_Request_
Could you reproduce every one of the lines below word for word, with no change to any character?

[Begin]

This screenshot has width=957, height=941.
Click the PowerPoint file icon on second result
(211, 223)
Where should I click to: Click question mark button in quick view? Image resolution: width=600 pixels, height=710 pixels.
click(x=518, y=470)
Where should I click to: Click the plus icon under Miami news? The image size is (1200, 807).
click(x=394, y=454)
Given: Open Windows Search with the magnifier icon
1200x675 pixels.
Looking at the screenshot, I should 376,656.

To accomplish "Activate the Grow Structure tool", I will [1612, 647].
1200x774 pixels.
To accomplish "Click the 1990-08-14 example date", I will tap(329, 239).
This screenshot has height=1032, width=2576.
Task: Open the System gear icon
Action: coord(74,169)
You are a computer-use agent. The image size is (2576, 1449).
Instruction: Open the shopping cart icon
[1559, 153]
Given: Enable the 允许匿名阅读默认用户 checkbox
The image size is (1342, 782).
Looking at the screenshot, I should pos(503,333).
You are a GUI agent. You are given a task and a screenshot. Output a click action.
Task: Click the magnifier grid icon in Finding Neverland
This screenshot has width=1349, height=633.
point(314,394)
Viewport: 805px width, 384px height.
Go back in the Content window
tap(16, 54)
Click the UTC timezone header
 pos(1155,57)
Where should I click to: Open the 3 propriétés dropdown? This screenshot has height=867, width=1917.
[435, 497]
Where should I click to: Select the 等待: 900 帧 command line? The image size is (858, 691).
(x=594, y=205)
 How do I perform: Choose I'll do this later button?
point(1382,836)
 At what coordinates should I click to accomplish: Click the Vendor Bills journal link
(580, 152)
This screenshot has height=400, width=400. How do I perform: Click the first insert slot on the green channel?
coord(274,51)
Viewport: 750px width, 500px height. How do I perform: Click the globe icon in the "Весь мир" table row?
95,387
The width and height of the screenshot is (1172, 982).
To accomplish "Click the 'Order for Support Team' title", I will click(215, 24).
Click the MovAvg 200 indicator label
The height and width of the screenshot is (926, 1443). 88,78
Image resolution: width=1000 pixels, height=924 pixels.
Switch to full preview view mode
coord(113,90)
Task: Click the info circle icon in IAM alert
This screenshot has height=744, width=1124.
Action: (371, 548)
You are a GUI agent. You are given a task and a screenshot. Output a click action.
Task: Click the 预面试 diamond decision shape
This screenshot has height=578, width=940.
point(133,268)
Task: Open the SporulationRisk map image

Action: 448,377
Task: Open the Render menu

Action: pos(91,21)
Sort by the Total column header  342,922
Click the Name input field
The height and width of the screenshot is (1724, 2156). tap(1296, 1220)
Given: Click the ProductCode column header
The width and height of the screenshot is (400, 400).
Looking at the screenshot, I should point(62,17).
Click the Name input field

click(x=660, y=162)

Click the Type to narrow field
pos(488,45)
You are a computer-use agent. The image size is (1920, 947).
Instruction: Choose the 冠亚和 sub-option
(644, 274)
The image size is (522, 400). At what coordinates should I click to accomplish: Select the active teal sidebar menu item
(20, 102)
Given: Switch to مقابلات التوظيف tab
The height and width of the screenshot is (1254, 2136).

[End]

_Task response_
This screenshot has width=957, height=941.
Click the PowerPoint file icon on second result
(211, 223)
Where should I click to: Click question mark button in quick view? Image resolution: width=600 pixels, height=710 pixels.
click(x=518, y=470)
Where should I click to: Click the plus icon under Miami news? The image size is (1200, 807).
click(x=394, y=454)
Given: Open Windows Search with the magnifier icon
1200x675 pixels.
Looking at the screenshot, I should 376,656.

To accomplish "Activate the Grow Structure tool", I will [1612, 647].
1200x774 pixels.
To accomplish "Click the 1990-08-14 example date", I will tap(329, 239).
This screenshot has height=1032, width=2576.
Task: Open the System gear icon
Action: coord(74,169)
You are a computer-use agent. The image size is (2576, 1449).
Instruction: Open the shopping cart icon
[1559, 153]
Given: Enable the 允许匿名阅读默认用户 checkbox
The image size is (1342, 782).
Looking at the screenshot, I should pos(503,333).
You are a GUI agent. You are given a task and a screenshot. Output a click action.
Task: Click the magnifier grid icon in Finding Neverland
This screenshot has width=1349, height=633.
point(314,394)
Viewport: 805px width, 384px height.
Go back in the Content window
tap(16, 54)
Click the UTC timezone header
 pos(1155,57)
Where should I click to: Open the 3 propriétés dropdown? This screenshot has height=867, width=1917.
[435, 497]
Where should I click to: Select the 等待: 900 帧 command line? The image size is (858, 691).
(x=594, y=205)
 How do I perform: Choose I'll do this later button?
point(1382,836)
 At what coordinates should I click to accomplish: Click the Vendor Bills journal link
(580, 152)
This screenshot has height=400, width=400. How do I perform: Click the first insert slot on the green channel?
coord(274,51)
Viewport: 750px width, 500px height. How do I perform: Click the globe icon in the "Весь мир" table row?
95,387
The width and height of the screenshot is (1172, 982).
To accomplish "Click the 'Order for Support Team' title", I will click(215, 24).
Click the MovAvg 200 indicator label
The height and width of the screenshot is (926, 1443). 88,78
Image resolution: width=1000 pixels, height=924 pixels.
Switch to full preview view mode
coord(113,90)
Task: Click the info circle icon in IAM alert
This screenshot has height=744, width=1124.
Action: (371, 548)
You are a GUI agent. You are given a task and a screenshot. Output a click action.
Task: Click the 预面试 diamond decision shape
This screenshot has height=578, width=940.
point(133,268)
Task: Open the SporulationRisk map image

Action: 448,377
Task: Open the Render menu

Action: pos(91,21)
Sort by the Total column header  342,922
Click the Name input field
The height and width of the screenshot is (1724, 2156). tap(1296, 1220)
Given: Click the ProductCode column header
The width and height of the screenshot is (400, 400).
Looking at the screenshot, I should point(62,17).
Click the Name input field

click(x=660, y=162)

Click the Type to narrow field
pos(488,45)
You are a computer-use agent. The image size is (1920, 947).
Instruction: Choose the 冠亚和 sub-option
(644, 274)
The image size is (522, 400). At what coordinates should I click to accomplish: Select the active teal sidebar menu item
(20, 102)
Given: Switch to مقابلات التوظيف tab
The height and width of the screenshot is (1254, 2136).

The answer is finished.